For the last five long years of his life, helpless, paralyzed Yuri Mikhailovich spent within the walls of his apartment. His third wife turned out to be capable of real self-sacrifice, tenderly and touchingly looked after him until the last days of his life. She rarely spoke to the press, she did not like to give interviews. Yes, no one was interested in Churbanov's health; in recent years, the sick person was forgotten by everyone. He died on October 7, 2013. The modest funeral held on October 10 at the Mitinskoye cemetery passed almost unnoticed by the press and the public, which once again confirms the words of the wise about how quickly "worldly glory passes".

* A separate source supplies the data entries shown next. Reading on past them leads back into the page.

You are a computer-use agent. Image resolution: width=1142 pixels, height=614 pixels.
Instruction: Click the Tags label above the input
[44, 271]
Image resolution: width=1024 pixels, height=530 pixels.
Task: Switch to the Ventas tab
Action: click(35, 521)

After the death of Yuri Mikhailovich, the State Duma deputies raised the question of the need to rehabilitate Churbanov, noting that if we discard all the tinsel of the indicative political persecution of this historical personality, this person's significant contribution to the formation and development of the Ministry of Internal Affairs services in the USSR remains on the surface.
Boris Yeltsin's words about Yuri Churbanov, expressed by him in one interview: "Good man, got in for nothing."
I would like to end the article with the words of Irek Khisamiev, retired police colonel, deputy chairman of the Council of Veterans of the Ministry of Internal Affairs of the Republic of Tatarstan: “Today on TV, almost every day, huge boxes and bags of money are shown, which are confiscated from those who are equal to Churbanov in positions and titles. They seize and seize, but there is no punishment…. Yuri Mikhailovich was a faithful assistant to the legendary Shchelokov - the Reformer with a capital letter. When others came to power and began to crack down on the old team, Nikolai Anisimovich, who lives by the principle "I have the honor!", Shot himself. And Churbanov was simply sent to prison for some embroidered Uzbek dressing gowns…. Believe me - instead of indiscriminately blaming him, you need to understand the inner tragedy of this person. You can't treat your history like that …”.